In the US, Kolon TissueGene is scheduled to run pivotal Phase III trials for US approval of Invossa for knee osteoarthritis. In addition to demonstrating significant improvements in pain relief and mobility, the trials will be designed for Invossa™ to achieve a Disease Modifying Osteoarthritis Drug or “DMOAD” designation.  Such a designation by the FDA would be a first for any osteoarthritis drug approved in the US.

About Kolon TissueGene, Inc.

Kolon TissueGene, Inc., is an advanced cell therapies company that has developed a first-in-class cell and gene therapy targeting OA of the knee. Kolon TissueGene's lead product, Invossa™, is an allogeneic cell and gene therapy. The Company is preparing for Phase III clinical trials in the U.S. under a Special Protocol Assessment (SPA) agreement reached with the U.S. Food and Drug Administration (FDA).
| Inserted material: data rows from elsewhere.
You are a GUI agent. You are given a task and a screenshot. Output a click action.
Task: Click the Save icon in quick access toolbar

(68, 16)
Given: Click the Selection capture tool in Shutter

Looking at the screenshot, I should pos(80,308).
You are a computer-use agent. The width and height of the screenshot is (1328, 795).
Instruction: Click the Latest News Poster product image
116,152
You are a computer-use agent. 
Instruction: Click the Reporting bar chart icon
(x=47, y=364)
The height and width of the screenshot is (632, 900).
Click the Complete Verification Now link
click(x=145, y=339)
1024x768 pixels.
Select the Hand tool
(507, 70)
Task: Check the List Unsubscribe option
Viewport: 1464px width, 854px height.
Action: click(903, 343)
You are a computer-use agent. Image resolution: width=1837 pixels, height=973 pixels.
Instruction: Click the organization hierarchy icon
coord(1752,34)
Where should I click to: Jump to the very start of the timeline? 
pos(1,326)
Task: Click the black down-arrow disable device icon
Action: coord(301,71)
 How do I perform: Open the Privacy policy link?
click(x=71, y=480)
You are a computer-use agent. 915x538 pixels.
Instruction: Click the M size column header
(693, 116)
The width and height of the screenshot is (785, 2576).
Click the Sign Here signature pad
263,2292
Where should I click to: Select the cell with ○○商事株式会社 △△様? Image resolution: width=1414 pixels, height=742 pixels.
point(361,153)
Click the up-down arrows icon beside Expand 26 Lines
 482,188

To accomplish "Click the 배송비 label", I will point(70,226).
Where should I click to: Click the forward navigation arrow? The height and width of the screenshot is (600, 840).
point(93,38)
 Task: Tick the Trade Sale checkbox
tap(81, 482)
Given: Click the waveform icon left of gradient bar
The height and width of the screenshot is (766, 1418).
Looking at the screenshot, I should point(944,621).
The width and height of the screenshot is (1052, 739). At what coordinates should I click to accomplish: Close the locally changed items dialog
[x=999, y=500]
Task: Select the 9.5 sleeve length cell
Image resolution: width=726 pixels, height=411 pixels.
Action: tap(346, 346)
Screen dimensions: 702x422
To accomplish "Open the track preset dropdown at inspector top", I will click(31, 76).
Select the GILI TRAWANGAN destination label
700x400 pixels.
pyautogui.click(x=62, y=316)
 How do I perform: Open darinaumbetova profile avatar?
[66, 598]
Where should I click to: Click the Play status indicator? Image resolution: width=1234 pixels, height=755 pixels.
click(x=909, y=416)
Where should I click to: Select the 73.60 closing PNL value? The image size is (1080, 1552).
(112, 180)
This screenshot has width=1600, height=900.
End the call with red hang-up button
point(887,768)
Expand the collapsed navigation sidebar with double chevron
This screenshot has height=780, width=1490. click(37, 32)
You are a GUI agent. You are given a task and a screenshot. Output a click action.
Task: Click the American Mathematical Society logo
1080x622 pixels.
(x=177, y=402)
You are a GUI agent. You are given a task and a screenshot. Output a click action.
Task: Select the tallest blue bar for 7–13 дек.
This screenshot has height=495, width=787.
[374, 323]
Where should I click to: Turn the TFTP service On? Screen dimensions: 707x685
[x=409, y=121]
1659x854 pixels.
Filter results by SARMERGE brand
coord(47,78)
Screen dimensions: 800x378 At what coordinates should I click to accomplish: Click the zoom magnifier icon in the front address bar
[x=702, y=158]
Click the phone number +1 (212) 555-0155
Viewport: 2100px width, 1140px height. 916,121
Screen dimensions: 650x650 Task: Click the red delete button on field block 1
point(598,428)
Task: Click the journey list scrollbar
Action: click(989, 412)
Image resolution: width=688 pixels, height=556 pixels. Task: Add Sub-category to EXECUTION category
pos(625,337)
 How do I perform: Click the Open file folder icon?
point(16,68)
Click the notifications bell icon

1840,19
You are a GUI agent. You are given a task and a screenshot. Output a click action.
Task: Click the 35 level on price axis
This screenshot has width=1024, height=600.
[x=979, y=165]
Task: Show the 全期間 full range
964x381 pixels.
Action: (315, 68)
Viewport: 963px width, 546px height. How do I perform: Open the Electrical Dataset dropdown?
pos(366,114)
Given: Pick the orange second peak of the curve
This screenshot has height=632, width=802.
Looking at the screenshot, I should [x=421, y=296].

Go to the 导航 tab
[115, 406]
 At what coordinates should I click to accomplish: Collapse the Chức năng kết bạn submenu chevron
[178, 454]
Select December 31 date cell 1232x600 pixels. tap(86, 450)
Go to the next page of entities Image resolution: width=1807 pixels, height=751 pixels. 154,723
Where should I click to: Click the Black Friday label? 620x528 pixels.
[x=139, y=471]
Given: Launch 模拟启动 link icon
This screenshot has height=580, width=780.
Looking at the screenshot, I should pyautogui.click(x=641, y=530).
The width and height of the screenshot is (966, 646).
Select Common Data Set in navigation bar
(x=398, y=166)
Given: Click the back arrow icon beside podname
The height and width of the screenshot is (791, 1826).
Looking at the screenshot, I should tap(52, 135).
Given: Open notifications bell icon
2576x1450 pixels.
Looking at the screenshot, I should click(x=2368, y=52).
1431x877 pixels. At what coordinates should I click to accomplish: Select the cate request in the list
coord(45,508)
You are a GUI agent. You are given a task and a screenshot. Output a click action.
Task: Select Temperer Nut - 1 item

Information about the trials can be found at the National Institutes of Health registry, www.clinicaltrials.gov.  For additional information about TissueGene, Inc., please visit www.tissuegene.com.

In November 2017, Kolon TissueGene, Inc. successfully completed an offshore initial public offering and was listed on the Korean stock market (KOSDAQ: 950160).  Kolon TissueGene’s securities have not been and will not be registered under the U.S. Securities Act of 1933, as amended (the “Securities Act”) and may not be offered or sold within the United States or to, or for the account or benefit of, U.S. persons except in certain transactions exempt from the registration requirements of the Securities Act.

About Invossa™

Invossa™ is a first-in-class cell and gene therapy targeting OA of the knee through a single intra-articular injection. Clinical trials held in the U.S. and abroad have demonstrated pain relief and increased mobility, as well indicators towards decreased progression of OA and improvements in joint structure. The allogeneic (off-the-shelf) drug could provide an alternative to traditional treatment and surgery, or delay the progression of OA to minimize the need for multiple surgical interventions. In a concluded U.S. Phase II clinical trial, Kolon TissueGene demonstrated a two-year improvement of pain and function. The company seeks to continue to support these results through its planned national U.S. Phase III clinical trial. In addition, the company has designed the trial to seek a disease-modifying osteoarthritis drug (DMOAD) designation for Invossa™ from the U.S. Food and Drug Administration (FDA)—potentially making Invossa the first therapy to receive such a DMOAD label. In July 2017, Kolon Life Science, Inc., Kolon TissueGene’s exclusive licensee for Asia, received marketing approval from the South Korea Ministry of Food & Drug Safety (MFDS) for Invossa-K Inj.

Disclaimer

The information made available in this press release does not constitute the giving of investment advice or an offer to sell or the solicitation of an offer to buy any security of Kolon TissueGene, Inc. (the “Company”) in any jurisdiction. The securities of the Company have not been and will not be registered under the United States Securities Act of 1933, as amended (the “Securities Act”), and may not be offered or sold within the United States or to, or for the account or benefit of, U.S. persons except in certain transactions exempt from the registration requirements of the Securities Act.